Of the top 20 wheat importers for 2010, almost half are Middle Eastern countries. The list reads like a playbook of toppled and teetering regimes: Egypt (1), Algeria (4), Iraq (7), Morocco (8), Yemen (13), Saudi Arabia (15), Libya (16), Tunisia (17). For decades, many of these regimes relied on food subsidies to ensure stability — a social contract so pervasive that the Tunisian scholar Larbi Sadiki described it as dimuqratiyyat al-khubz, or “democracy of bread.” But over the past several years, grain prices reached record levels, and these appeasement policies lost their luster.

And bread riots have ensued. Very interesting and informative piece by Annia Ciedazlo ¨Let them eat bread¨in Foreign Affairs.  And so much to say about it I can only gesture, and I am not even saying anything about the massive literature on bread riots in, say, Europe.

Just a few comments

1.  A reminder to those of us in the US who think that bread is more or less irrelevant to a good diet (or inimical to it) that bread remains crucial for much of the world. The possibility of a shortage is both a motive for unrest and a symbol of discontent.

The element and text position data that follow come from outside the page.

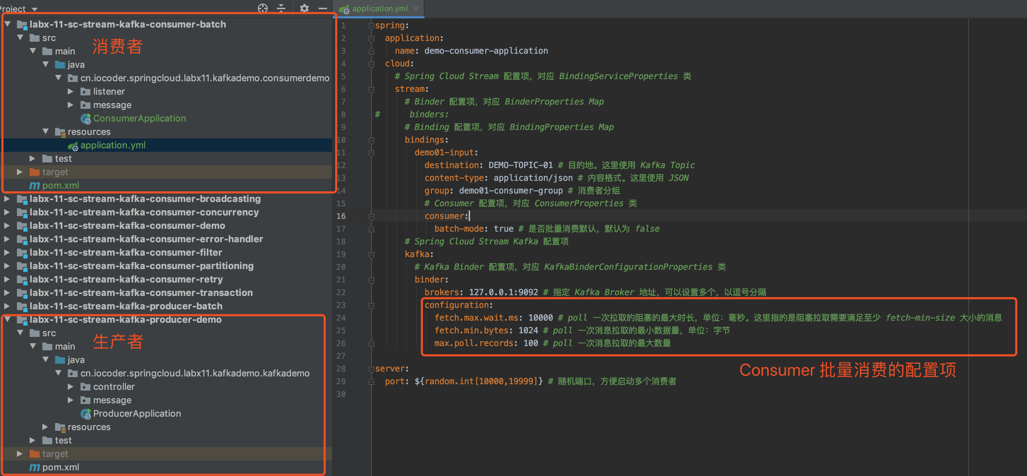
Task: Click the Maven pom.xml icon under consumer-batch
Action: 35,186
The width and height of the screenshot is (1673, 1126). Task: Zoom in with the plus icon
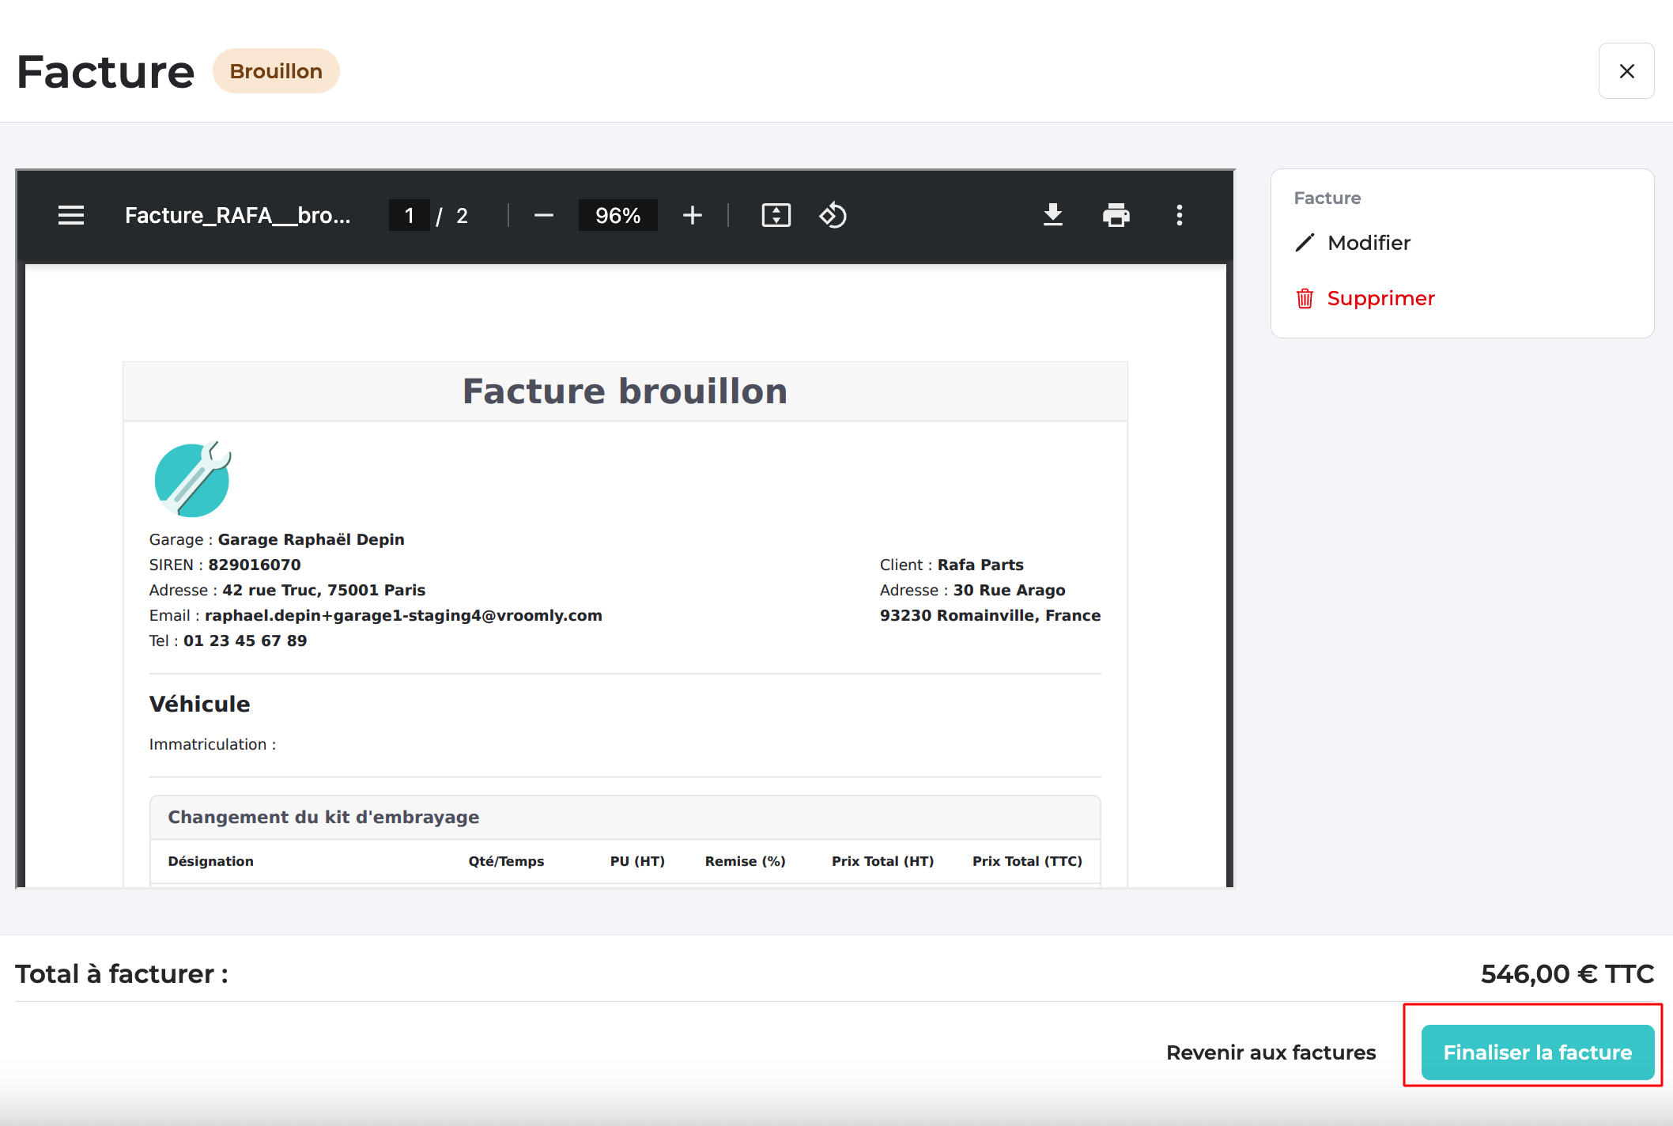[693, 215]
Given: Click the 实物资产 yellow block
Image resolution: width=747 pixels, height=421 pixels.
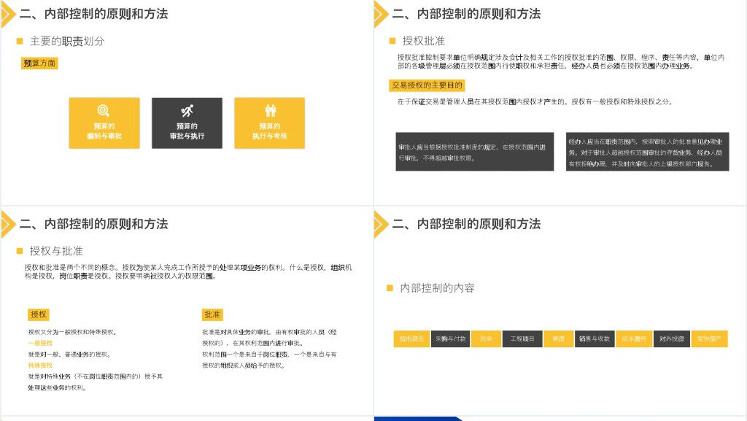Looking at the screenshot, I should point(709,339).
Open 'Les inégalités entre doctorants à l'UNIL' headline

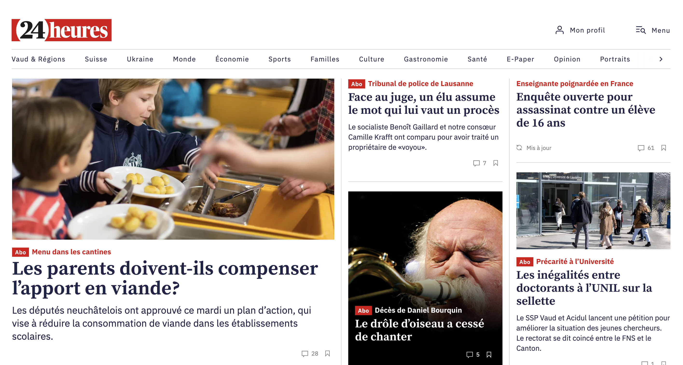[x=584, y=288]
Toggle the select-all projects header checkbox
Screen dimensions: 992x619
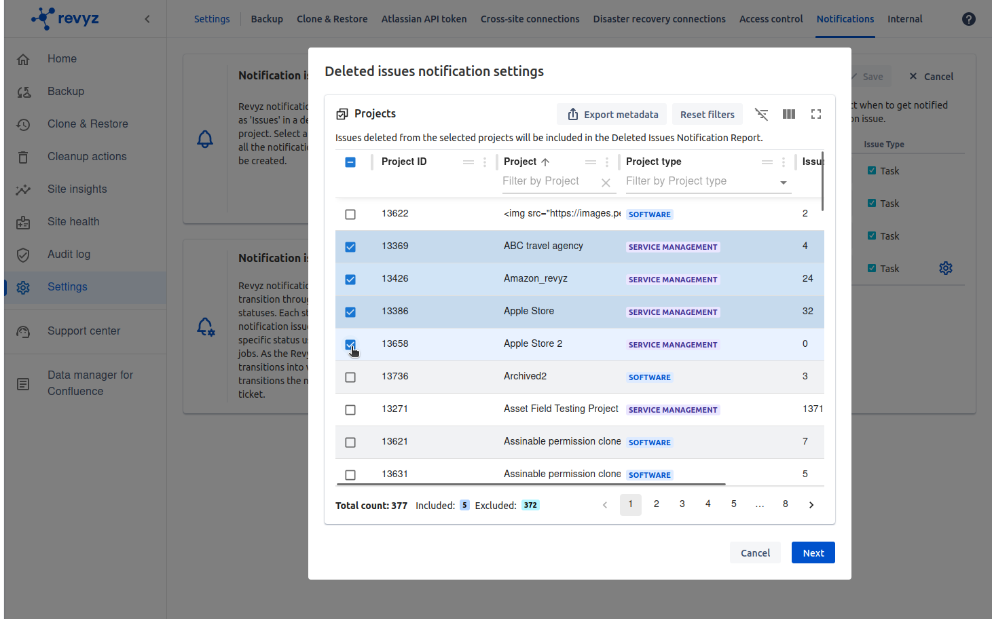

2. Providing bread (or its equivalent) is extraordinarily tricky and always has been.  As the article hints, since World War II both the Soviet policy of ensuring cheap bread for citizens and the US policy of using bread as carrot and stick, aid and political tool, have run into huge problems.

3.  Uneasy about the way the author jumps from Egypt as part of the Fertile Crescent ca 10,000 BC to now.  Lots of food policy in between, including its use as bread basket for the Byzantine and Ottoman Empires, the land grab of the rulers in the early nineteenth-century that beggared the poor, and cotton as export agriculture under British influence.  No simple food security story to tell through all this.

4. Uneasy also about the way the author presents the story as one of imported grain vs local grain.  In the long history of food, this is one dynamic. Just as important is the urban versus rural dynamic.  States keep urban populations quiet  and prevent rioting by ensuring by  cheap bread (or rice or maize).   This is often done at great cost to rural populations.  I would be curious to know about internal migration in the past generation.

5.  Uneasy also about the way the author assumes that American wheat is cheap because it is subsidized.  In the nineteenth century, before subsidies (well, leave aside cheap land!! railroad paths acquired by eminent domain), the huge fertile, rain-watered areas of the US and mechanized agriculture meant that from Britain to China buyers were snapping up cheap American wheat.  Wheat as aid or loans to buy it are another matter.

But American wheat would, I suspect, be cheaper than anything that could be produced in Egypt even without subsidies.  Please correct me if I am wrong.

6. I am very struck by the intrinsic difficulties of matching food production to consumer needs.  If the meta narrative of this piece is that if only small farmers were encouraged, then food security could be achieved (and I am not sure that is the meta narrative), I am deeply suspicious.  States since Antiquity have tried and failed time and again to get production and consumption of bread in sync.  Political boundaries change, cities grow and shrink, populations grow and shrink, people move from one spot to another, weather changes, not all soil is created equal.  Monarchs and emperors, warehouses and land grabs, socialism and capitalism have all struggled with the problem.  No simple answers here, just constant vigilance.

Which, of course, is not to say that I am writing in support of repressive regimes in the contemporary Middle East or anywhere else.  Just that I want to give some context.